In the mythology of the Oceanic peoples, the world began with an Old Spider. All that existed was Darkness and the Sea. The Old Spider found a giant clam and crawled inside. Finding a snail already in residence, the Old Spider persuaded it to go west into the sky where it became the Moon. Then, with the help of another snail, the Old Spider pushed very hard on the top of the clam shell, raising it up, and it became the Sky, which it called Rangi. Then the Old Spider pushed down on the clam’s lower shell and it widened out to become the Earth. Confusingly for English speakers, the world was named Papa, which means ‘Mother’. The space between land and sky was then increased by the simple expedient of opening the clam shell wider.

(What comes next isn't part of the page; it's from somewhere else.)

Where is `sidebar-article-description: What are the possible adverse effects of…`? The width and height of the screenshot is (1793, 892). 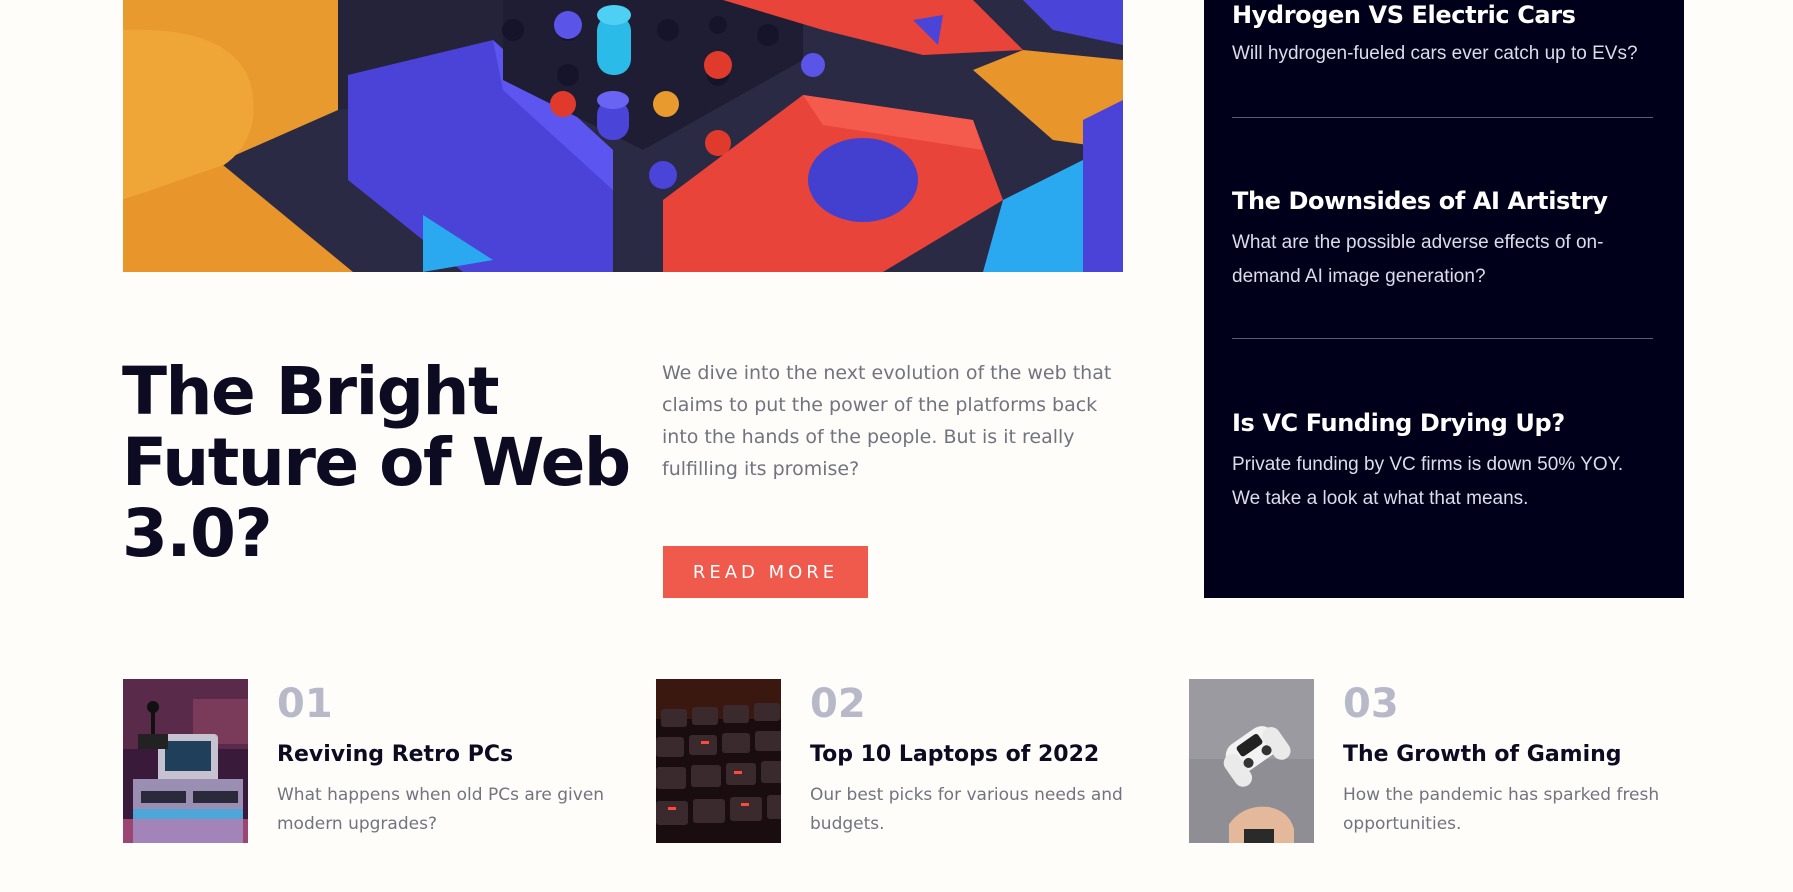
sidebar-article-description: What are the possible adverse effects of… is located at coordinates (1418, 260).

Glycon was a snake god, worshipped until the fourth century by a small but dedicated cult. Centred upon the Roman Empire, Glycon’s followers erected temples and even had coins struck in the serpent’s name. Notable followers included the governor of Asia, Publius Mummius Sisenna Rutilianus, who declared himself protector of Glycon's oracle and who married the daughter of Alexander of Abonutichus, the leading Greek prophet of the cult. In time, even people like Marcus Aurelius sought prophesies from Alexander and Glycon. Abonutichus, which had been an insignificant little fishing village became an important centre for religion and took on the name Ionopolis.
Although the cult is long since dead, residual superstition remains with local people believing in a ‘magical snake’ that lives among the hills. The writer Alan Moore has declared himself a follower of Glycon and that he enjoys the idea of worshipping a ‘probable fraud.’ This is because the writer and satirist Lucien believed that Glycon was ‘created’ in the second century by Alexander as a hoax, with Glycon existing only as a glove puppet.